It’s a déjà vu moment for C360’s CEO Andrew White. There are so many similarities and so many relevant takeaways and strategies from yesteryear that are so valuable today.
Circa 20 years ago, I worked in the IT service management space. It was a great time, and I was at the epicentre of some significant changes. Y2K was front and centre, so too was the convergence of the IT asset management world with the IT service management world. In parallel, we had new devices entering the workplace – mobile device management was born along with shadow IT.
It was a dynamic, fast and relatively new tech/market. At the time I was with a company called Numara Software and ended up moving from Europe to the US to head up marketing. This was a great company with a great leadership team. Ultimately, we built this business up and it was sold to another great company, BMC Software, for whom I worked for several years thereafter.
During the last two years of Numara and the first few at BMC, I was fortunate enough to work really closely with global luminaries from analyst firms Gartner, Forrester, 451Research, Ovum and more. These guys were guiding our strategies for growth, productisation, differentiation, go-to-market, and much more. One of the topics we covered at length back then was called the IT Maturity Model. They all had similar models, but in essence it was a well-structured analysis to help the customer realise where they were at that time. This always started with them thinking they were mid-mature but, after a few simple questions and checks, recalibrated them down to immature. It also gave them an understanding of what mature looked like, the cost of mature and the likely returns of being mature. This translated to models such as Total Economic Impact and the like.
As the sector was young and immature itself, with lots of mergers and acquisitions and with convergence and product innovation being launched every quarter, it was a good time to leverage these models and guide customers to realise the value of investing in maturing their capabilities. Time moves on and these models are probably less valuable in the IT management space today as it is significantly more mature and solutions are more commoditised and readily available.
They have value at market infection points:
- Where tech and market are moving towards mainstream, but not quite there yet.
- Where tech has been complex and expensive, and just not available to all.
This was the situation 20 years ago where there were very few ITSM, ITAM, MDM vendors and the ones that did exist were complicated with high professional services and integration requirements.

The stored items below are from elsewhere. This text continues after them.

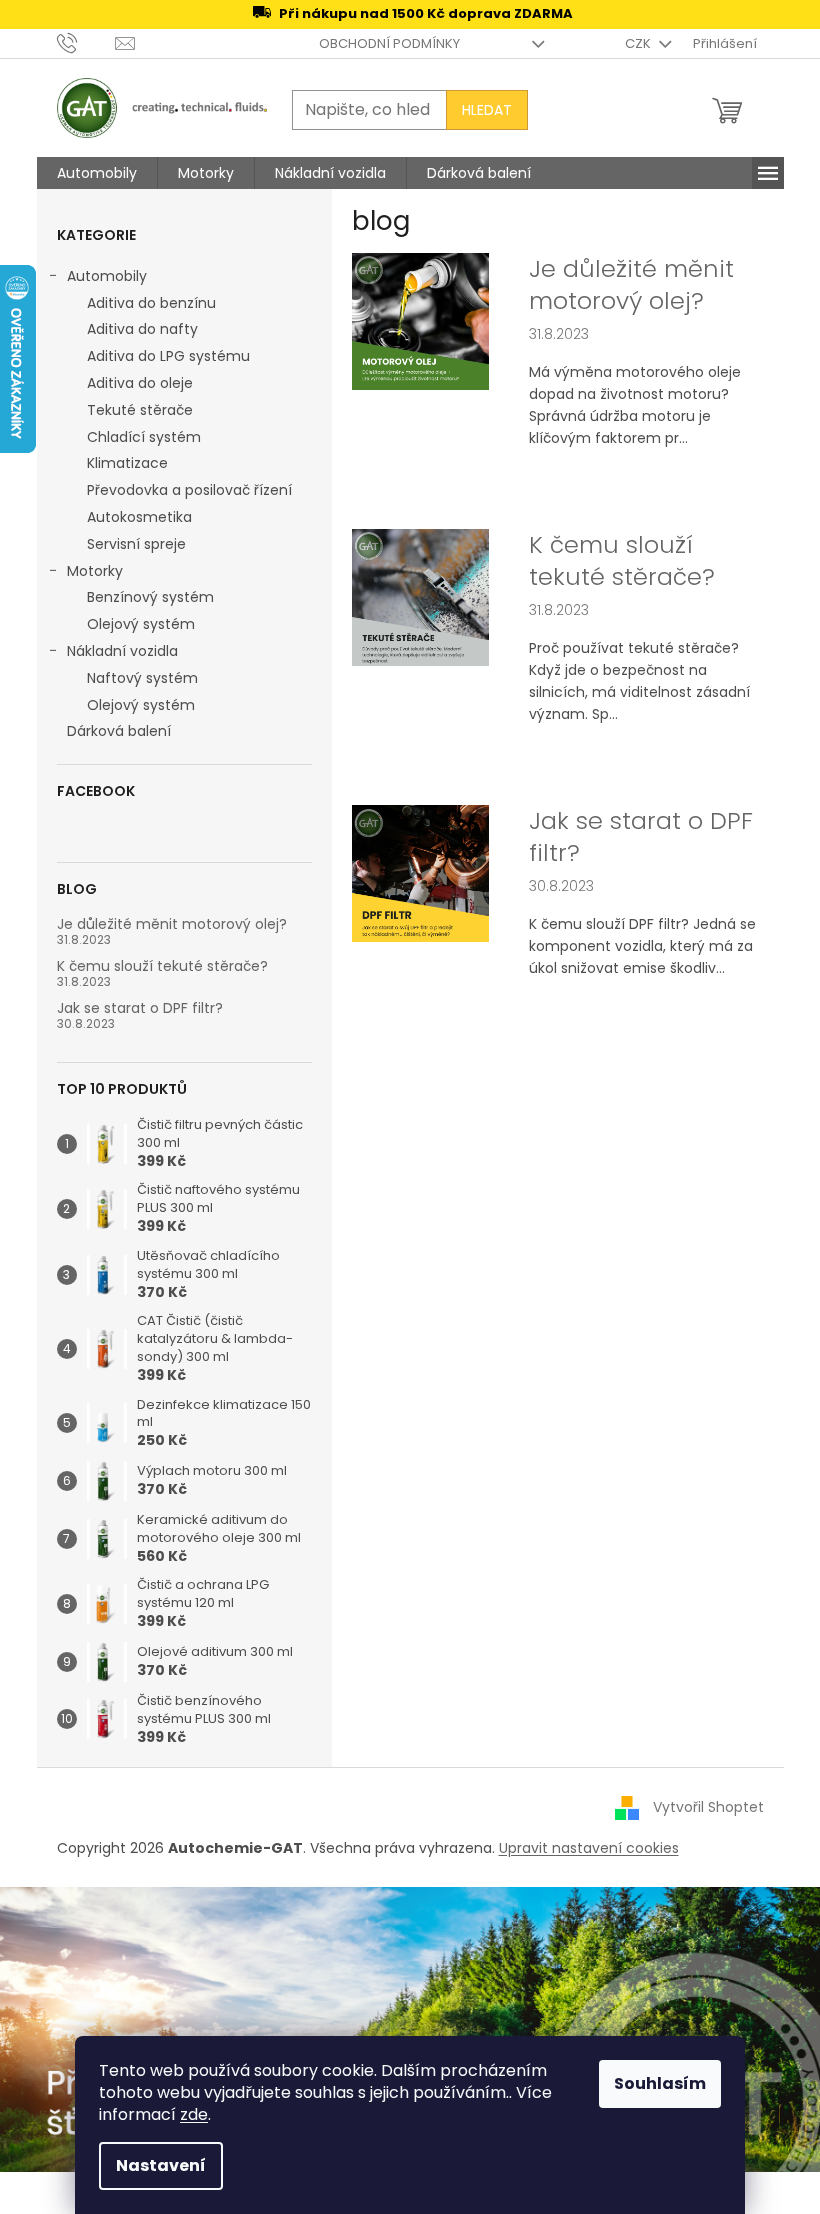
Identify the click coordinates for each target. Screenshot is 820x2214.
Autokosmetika (139, 517)
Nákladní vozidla (122, 651)
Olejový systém (141, 624)
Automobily (107, 276)
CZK (639, 43)
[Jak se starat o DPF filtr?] (420, 872)
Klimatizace (127, 463)
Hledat (487, 110)
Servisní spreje (136, 544)
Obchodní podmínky (389, 43)
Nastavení (161, 2165)
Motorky (95, 571)
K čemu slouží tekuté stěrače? (162, 966)
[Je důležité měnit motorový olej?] (420, 320)
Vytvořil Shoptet (708, 1807)
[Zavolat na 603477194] (86, 42)
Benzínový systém (150, 597)
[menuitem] (97, 173)
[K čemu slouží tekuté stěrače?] (420, 596)
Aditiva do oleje (140, 383)
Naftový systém (142, 678)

Déjà vu. The speech analytics, conversational intelligence and wider CX market is exactly in this place. In 2019, just 9 per cent of companies were using speech analytics. In 2020, this rose to 21 per cent, which is a significant increase but still low. Of this 21 per cent, I wager that the majority are only using speech analytics for very basic sentiment, compliance, next best action, or insights.
Several forces are at work now. The technology is radically better than it was just five years ago. Its foundation comes from two technologies that used to be expensive, those being recording (or livestream) and voice-to-text transcription. These are, to all intents and purposes, free (or they should be). The value comes from processing the transcriptions with advanced AI and NL technologies, and this is the new maturity battleground. New solutions are now available that are transforming the capabilities, the insight and, indeed, the number of companies that can now access this supertanker of big data and intelligence. It is no longer solely the preserve of big business, but open to all.
Most companies have a good handle on their transactional data and, indeed, the conversational data that they enter manually into the CRM tracking records from the chatbot or IVR. But this is just capturing 5 per cent at best. The insights from the new generation of speech analytics are mind-blowing. So, whether you are a stalwart of this technology, or have a desire to start using it to transform sales, CX, compliance and business process, ask yourself these questions: Where are we today? Where do we want to be? Why? And what is the economic impact?
I think have heard that before somewhere.